Exercise text
# # # # # # #

Externalities are social costs and benefits that are not internalized by market price. These costs or benefits on society make the free market process inefficient, and constitute market failures, thereby justifying government intervention in markets. Governments can deal with them by taxes, subsidies or quantitative restrictions on production.
An externality is a cost or a benefit arising from the production of consumption of a good to a person other than the producer or consumer of that good. It is not internalized into the price of that good, hence called an externality.
Usually the price of a good in a free market will reflect the marginal cost of that good borne by the producer or supplier of that good, and the marginal benefit arising from that good to the consumer. In a free competitive market, the price is supposed to equal the marginal cost and the marginal benefit. If either the cost or the benefit from that good rises, it will result in a change of price. In such a case, the cost and benefit from that good are said to have been internalized in the price of that good.
The cost that is borne by the producer or the supplier of that good is the private cost of that good.
For example, if a producer employs capital and labor in a factory to produce that good, the payments made by it for that labor and capital will be the private costs. However, if the factory causes pollution of the air which causes asthma among local people living around the factory, the costs arising from asthma in terms of sickness and cost of treatment are costs that are not borne by the producer, but instead fall on third parties within the society. This is the social cost arising from the production of that good. The producer will be willing to produce the good if he can get a price that is equal to the marginal cost paid by him (his private cost), and will not be concerned about the costs falling upon other people. The social cost that is not internalized in the price is the Negative Externality of that good.

# # # # # # #

Information
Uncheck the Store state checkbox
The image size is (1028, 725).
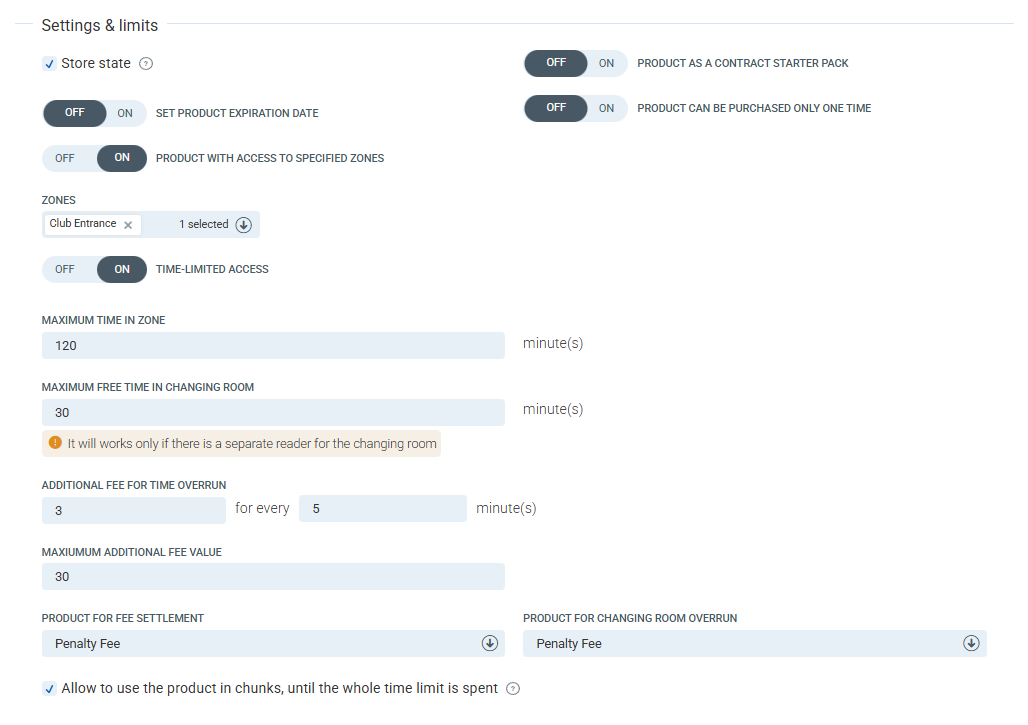[x=50, y=64]
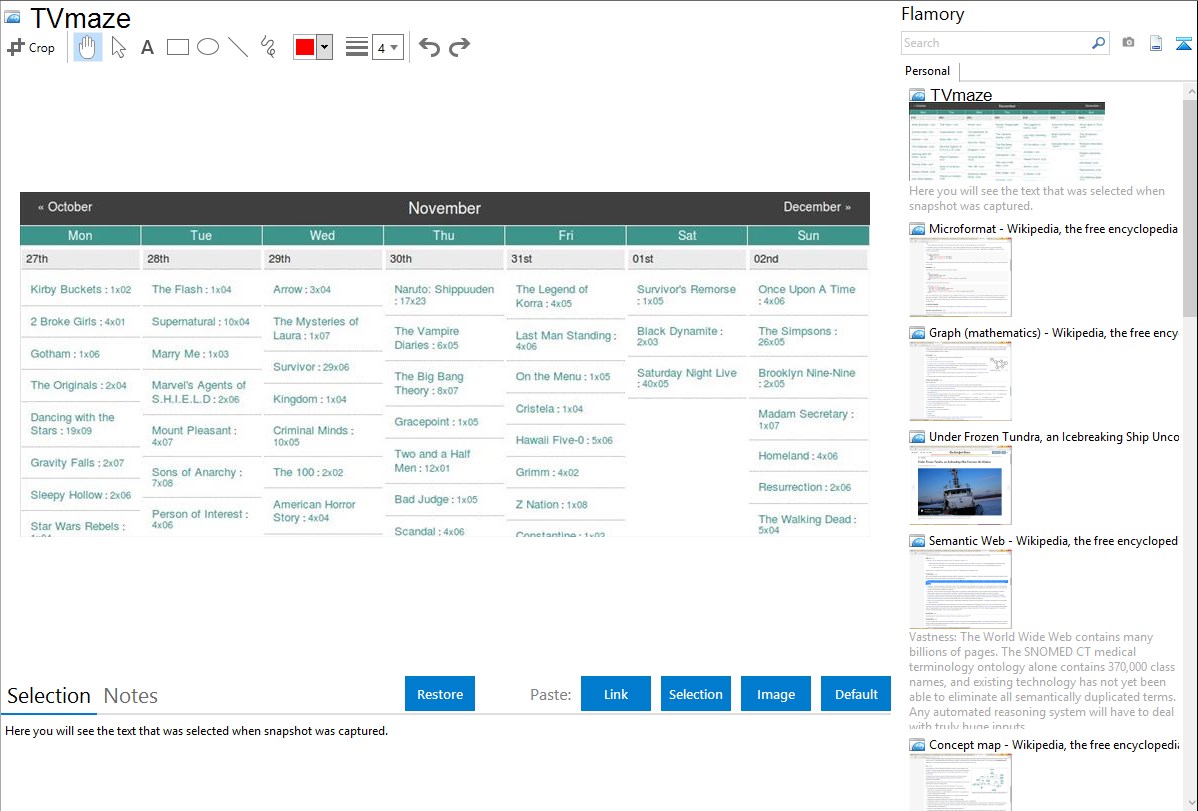
Task: Choose the arrow pointer selection tool
Action: (x=119, y=47)
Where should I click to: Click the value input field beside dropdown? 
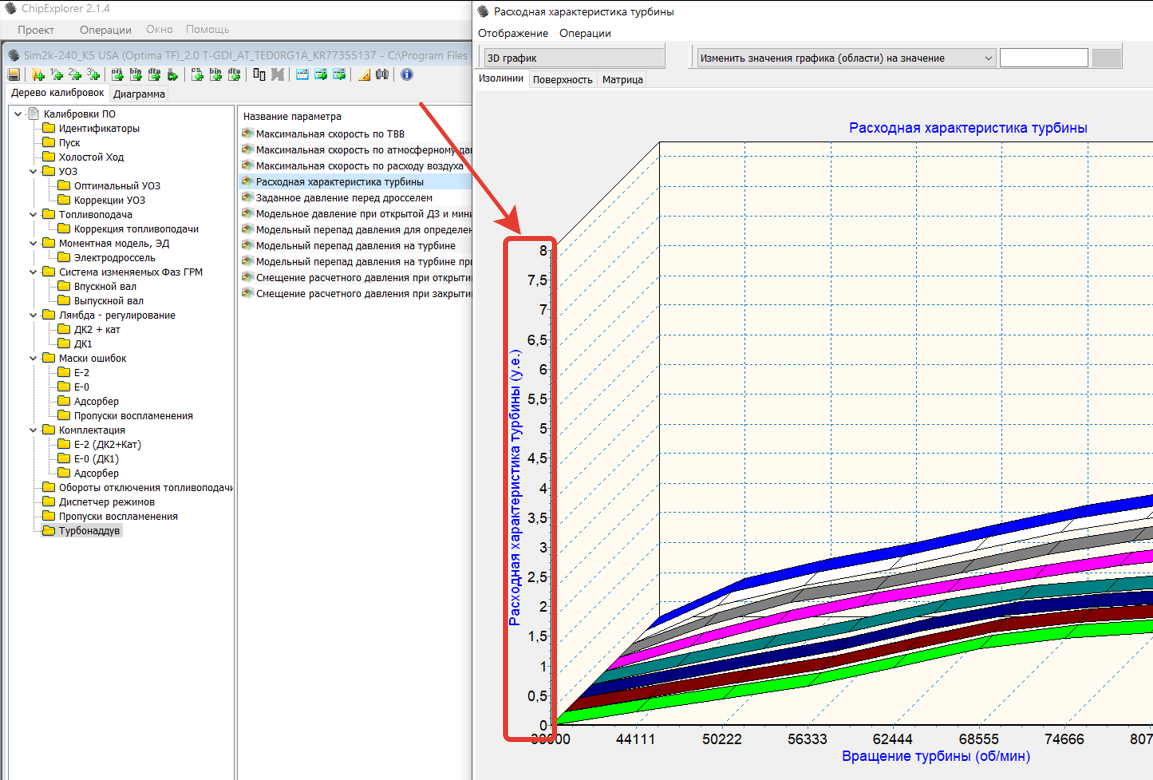[x=1043, y=58]
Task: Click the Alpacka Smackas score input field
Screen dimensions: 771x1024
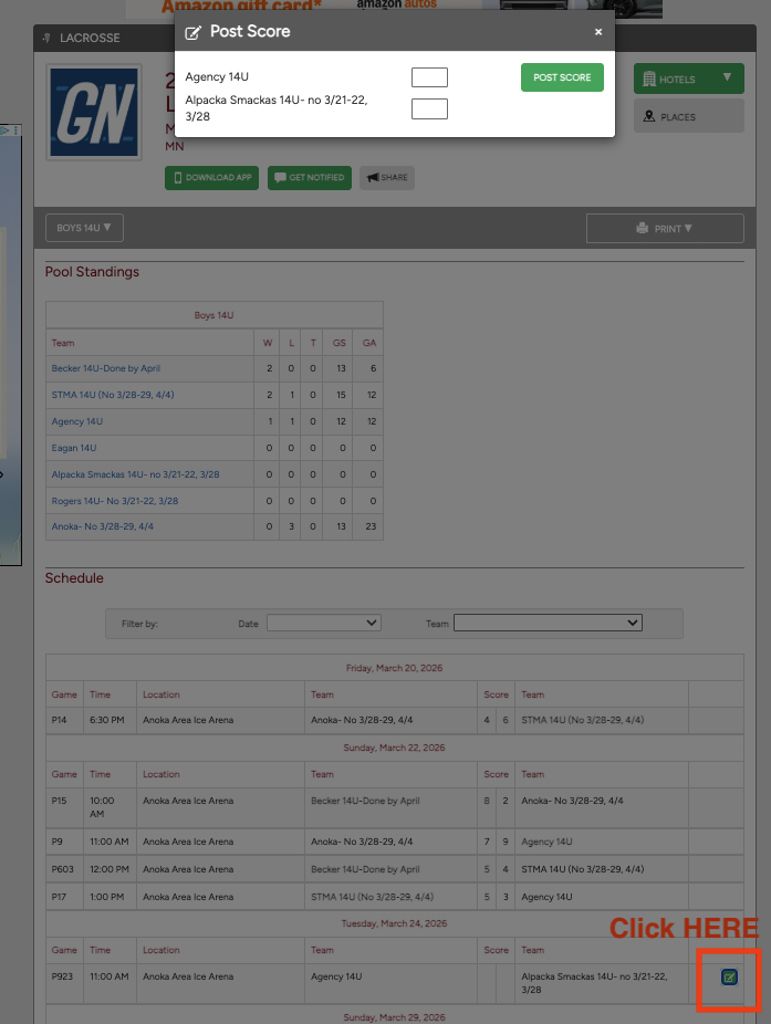Action: 429,109
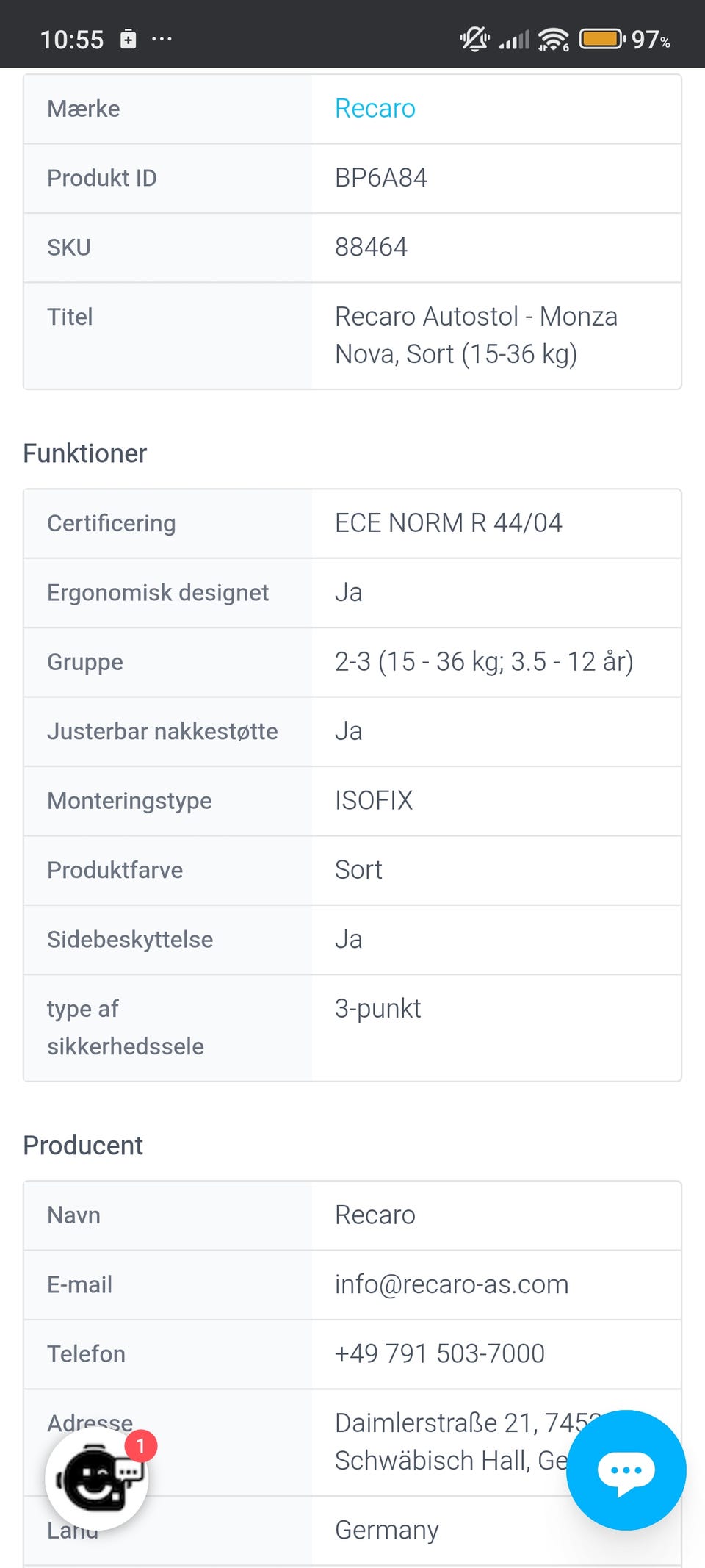The height and width of the screenshot is (1568, 705).
Task: Tap the notification badge on chatbot
Action: (140, 1445)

# # # # # # #

Questions
A. Quote the part of the passage on externalities that opens with the words containing "An externality is" and closes with "price of that good.".
B. According to the passage on externalities, what three tools can governments use to deal with externalities?
The entries are separate material unrelated to the passage on externalities.

Completed exercise
A.
An externality is a cost or a benefit arising from the production of consumption of a good to a person other than the producer or consumer of that good. It is not internalized into the price of that good, hence called an externality.
Usually the price of a good in a free market will reflect the marginal cost of that good borne by the producer or supplier of that good, and the marginal benefit arising from that good to the consumer. In a free competitive market, the price is supposed to equal the marginal cost and the marginal benefit. If either the cost or the benefit from that good rises, it will result in a change of price. In such a case, the cost and benefit from that good are said to have been internalized in the price of that good.

B. Taxes, subsidies, or quantitative restrictions on production.